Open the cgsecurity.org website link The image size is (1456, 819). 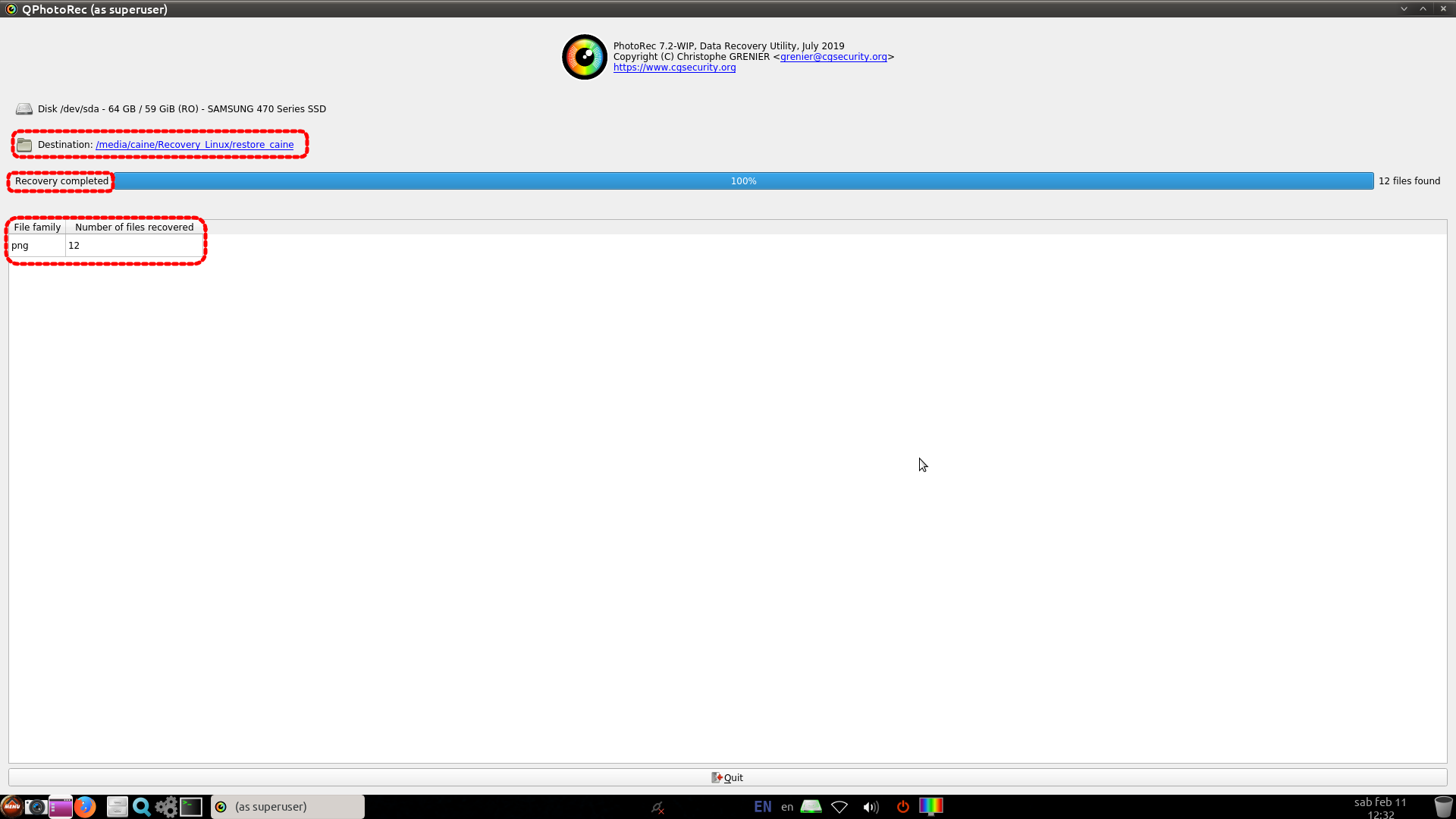click(x=674, y=67)
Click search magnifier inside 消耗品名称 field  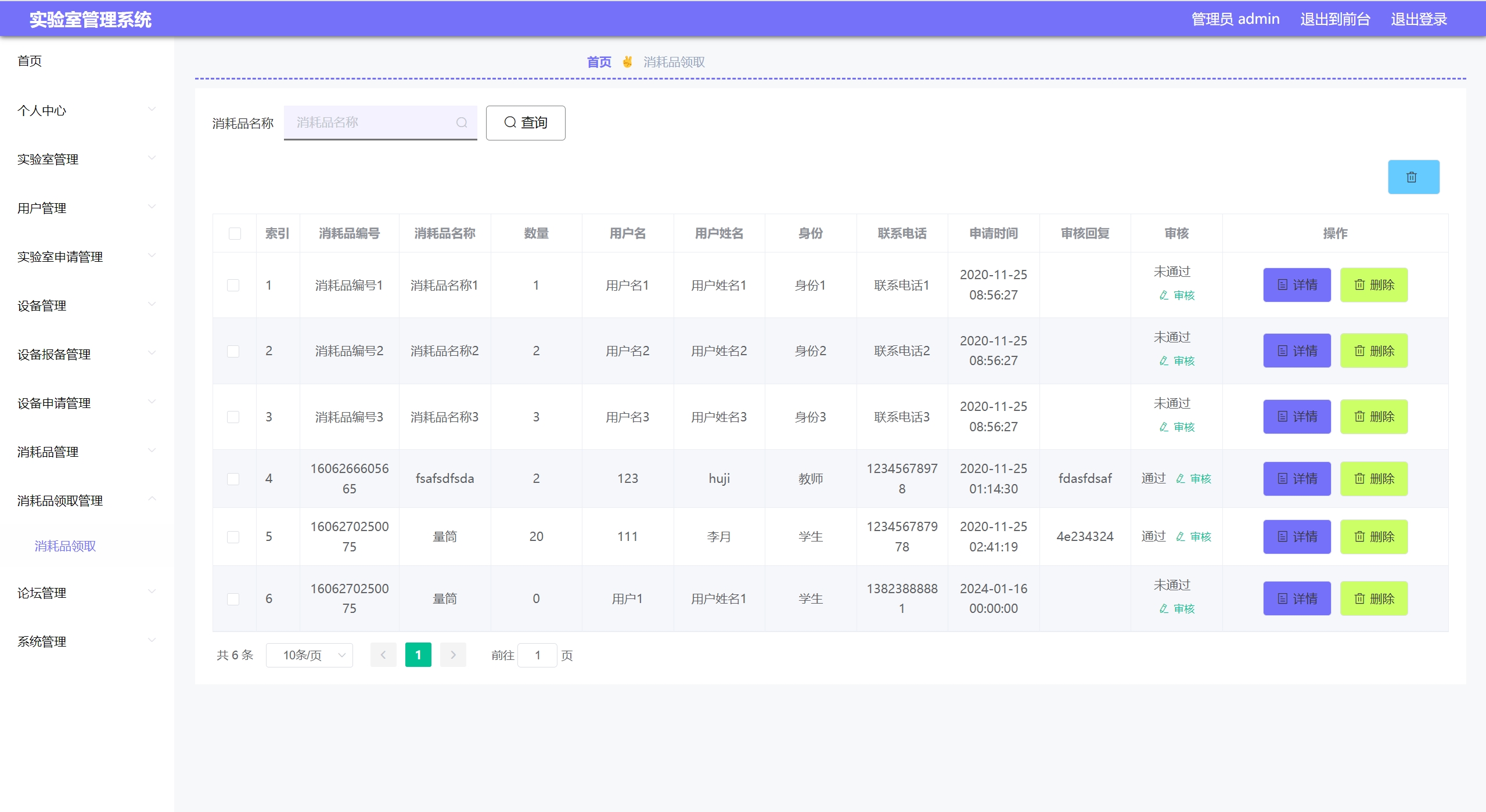pyautogui.click(x=461, y=122)
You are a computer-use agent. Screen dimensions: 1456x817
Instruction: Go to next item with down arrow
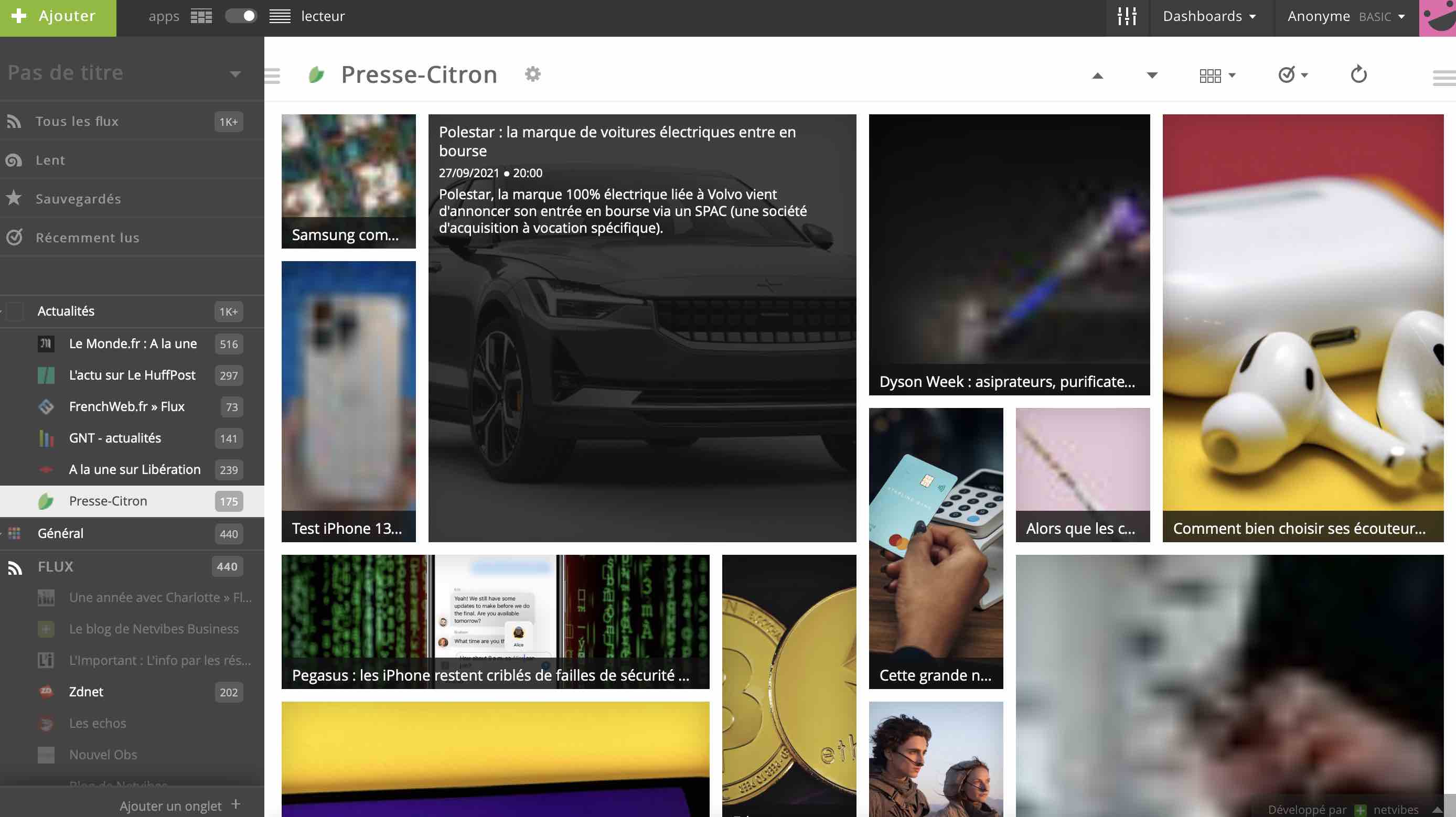click(1152, 75)
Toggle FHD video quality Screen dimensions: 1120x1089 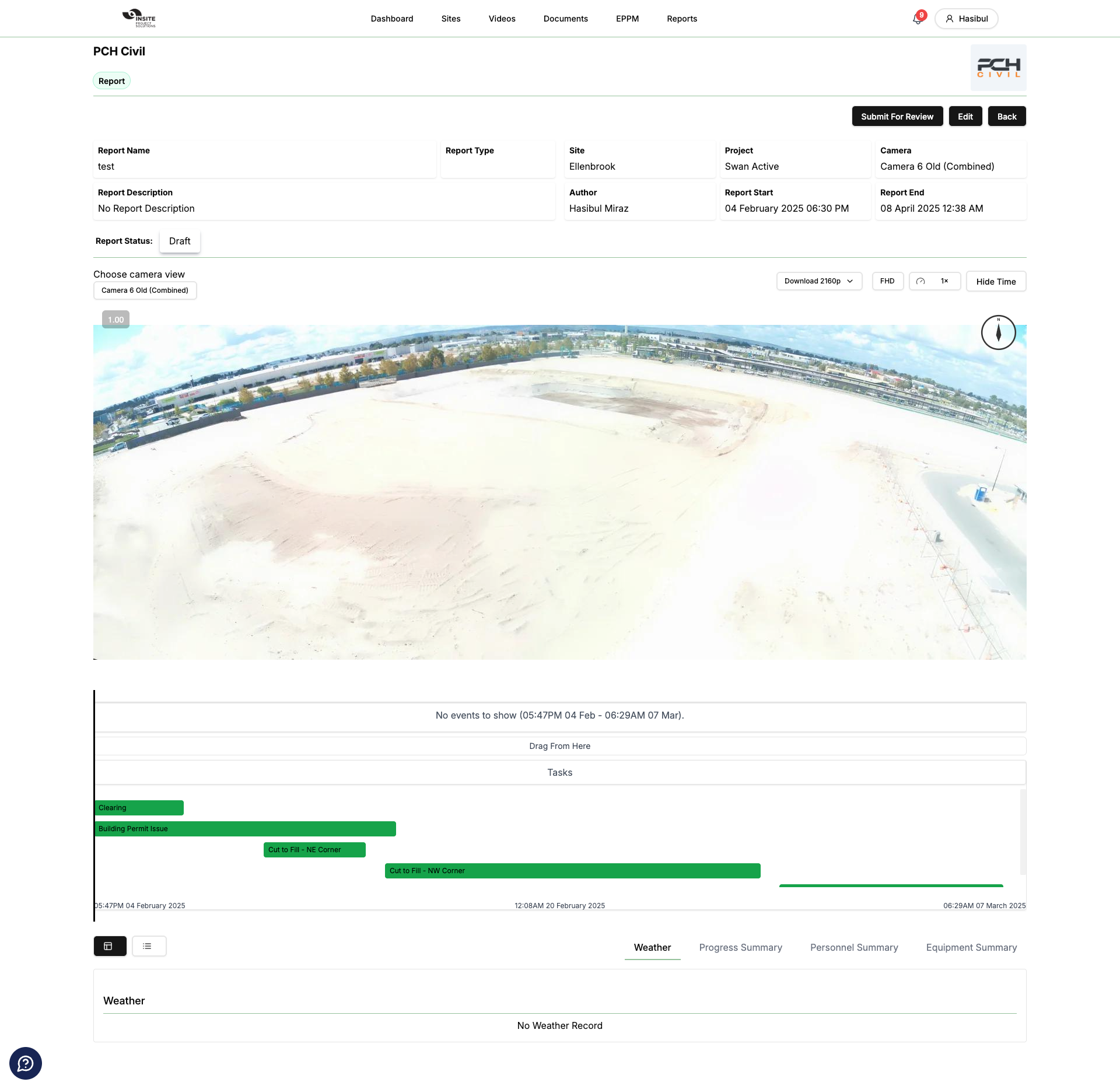[887, 281]
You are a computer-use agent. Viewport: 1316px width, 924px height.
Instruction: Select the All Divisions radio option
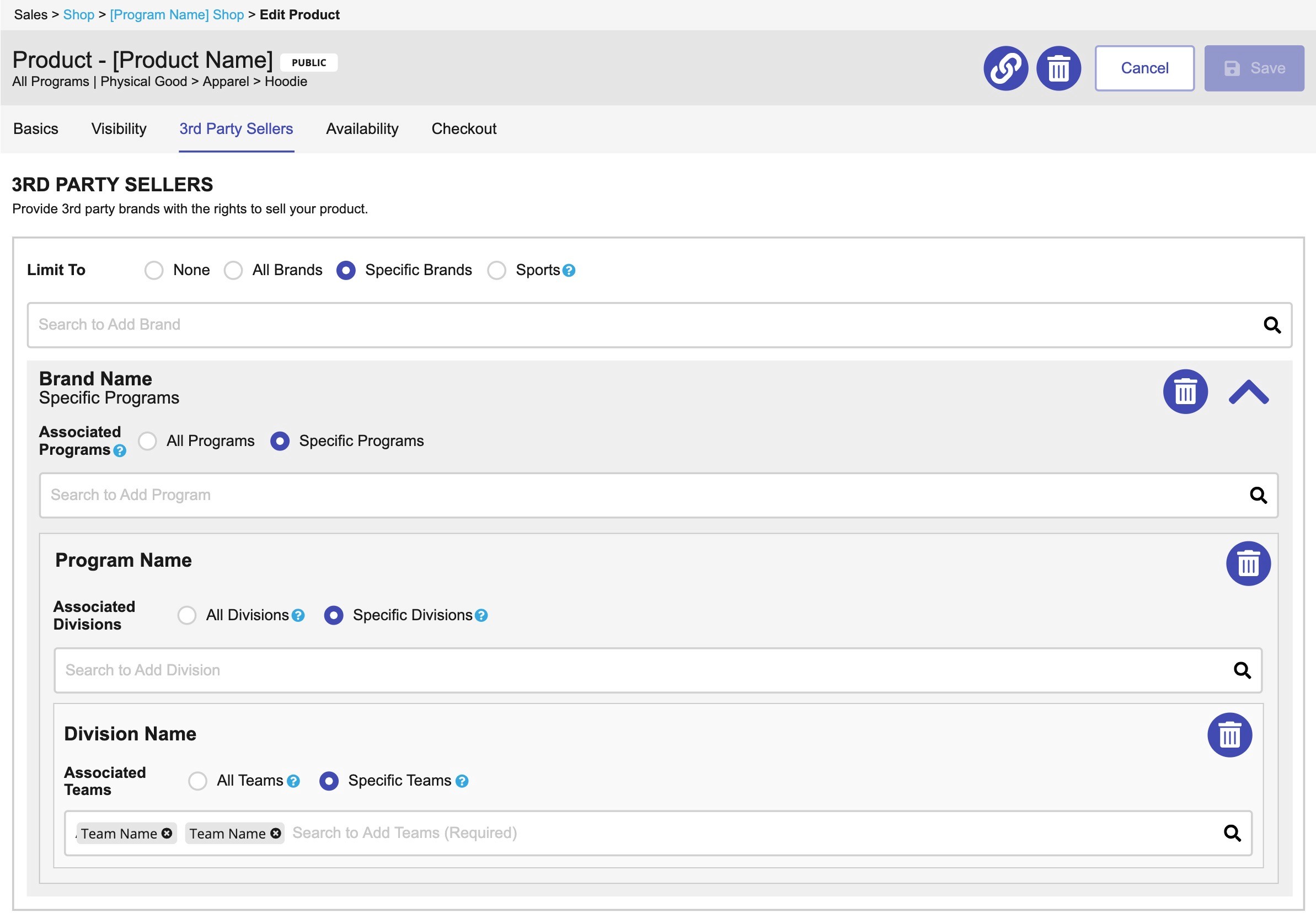[187, 615]
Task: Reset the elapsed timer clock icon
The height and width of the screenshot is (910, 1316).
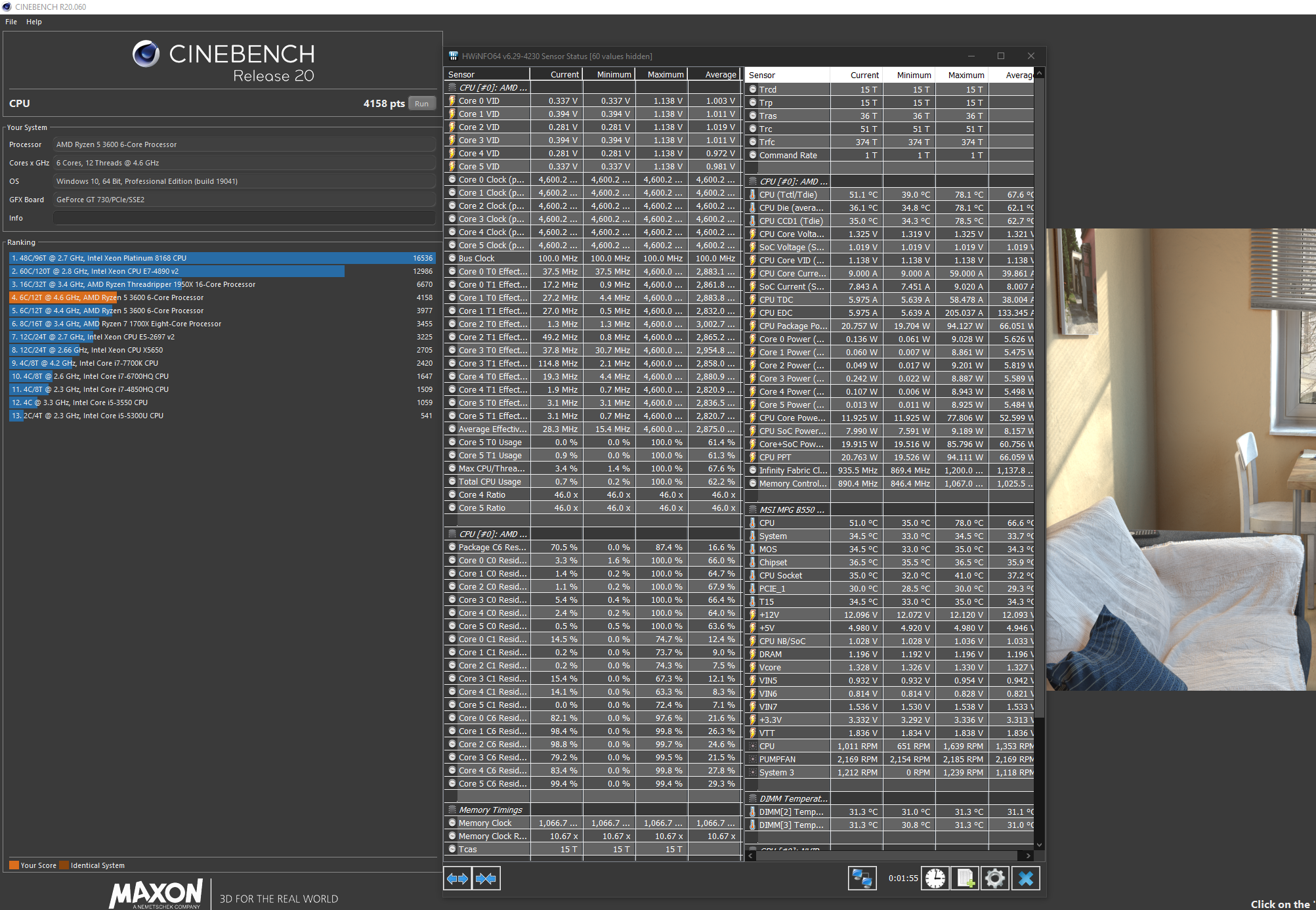Action: pos(935,878)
####################
**REQUIREMENT**
Copy exactly, and copy only, the lines from the one bearing "You are a computer-use agent. Viewport: 1316px" through the closing line of the material, with both ends kept and pictures removed.

**WRITTEN ANSWER**
You are a computer-use agent. Viewport: 1316px width, 924px height.
Instruction: Select the All Divisions radio option
[187, 615]
Task: Reset the elapsed timer clock icon
The height and width of the screenshot is (910, 1316).
Action: pos(935,878)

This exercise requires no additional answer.